I heard about confused.com from a friend as a good site to get a home insurance quote from. I tried it and had a far from satisfactory experience. I persevered (because of the personal recommendations) but after a bunch of techinical problems with the site I gave up.

I then actively sought out confused.com on Twitter, my thinking if they have an account I can give them my feedback direct (I am one of the 1 of the 1:9:90 who so many business people don’t understand. I also have almost 17 years of usability experience behind me which I would be happy to share with them – as a customer, not professionally). So I did a search for confused.com on Twitter and found them. I was pleased to see they had an account and wrote a tweet to @confused_com. But it seems twitter was just a mouth piece for their PR and all I was greeted with was silence. I heard nothing back.

(Data on locating visible targets)
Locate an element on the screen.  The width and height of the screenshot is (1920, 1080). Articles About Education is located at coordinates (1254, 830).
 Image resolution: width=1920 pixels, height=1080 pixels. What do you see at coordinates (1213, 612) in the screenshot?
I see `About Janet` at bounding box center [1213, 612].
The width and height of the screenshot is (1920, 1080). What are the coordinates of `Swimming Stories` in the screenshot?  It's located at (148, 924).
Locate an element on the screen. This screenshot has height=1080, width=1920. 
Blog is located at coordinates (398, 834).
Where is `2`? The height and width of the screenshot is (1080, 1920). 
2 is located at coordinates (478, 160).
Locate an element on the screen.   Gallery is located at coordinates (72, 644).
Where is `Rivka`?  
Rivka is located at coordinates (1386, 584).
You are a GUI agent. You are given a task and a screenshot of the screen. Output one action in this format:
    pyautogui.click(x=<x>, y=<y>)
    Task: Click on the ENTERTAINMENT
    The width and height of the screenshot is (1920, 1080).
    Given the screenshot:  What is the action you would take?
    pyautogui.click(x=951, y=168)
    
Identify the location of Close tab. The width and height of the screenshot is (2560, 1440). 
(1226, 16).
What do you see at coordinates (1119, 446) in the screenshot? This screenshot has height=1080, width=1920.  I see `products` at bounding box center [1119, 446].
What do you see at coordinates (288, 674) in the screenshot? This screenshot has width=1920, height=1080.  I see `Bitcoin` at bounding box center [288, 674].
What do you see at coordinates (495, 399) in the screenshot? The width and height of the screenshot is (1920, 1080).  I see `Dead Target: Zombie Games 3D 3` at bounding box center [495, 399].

* _Short problem 1_
Check each statement against the confused.com complaint and answer yes or no, quoting the deciding words of the text: (a) A friend suggested confused.com as a good site for a home insurance quote. (b) The writer quit after the first technical problem with the site. (c) @confused_com answered the writer's tweet.
* _Short problem 2_
Put the lines of the records from the line with "is (1080, 1920)." up to and including the line with "Rivka is located at coordinates (1386, 584)." into a numbered list, leaving out any blank lines.
The text and the records come from separate sources.

* _Exercise solution 1_
(a) Yes: "I heard about confused.com from a friend as a good site to get a home insurance quote from."
(b) No: "I persevered (because of the personal recommendations) but after a bunch of techinical problems with the site I gave up."
(c) No: "all I was greeted with was silence. I heard nothing back."

* _Exercise solution 2_
1. Where is `2`? The height and width of the screenshot is (1080, 1920). 
2. 2 is located at coordinates (478, 160).
3. Locate an element on the screen.   Gallery is located at coordinates (72, 644).
4. Where is `Rivka`?  
5. Rivka is located at coordinates (1386, 584).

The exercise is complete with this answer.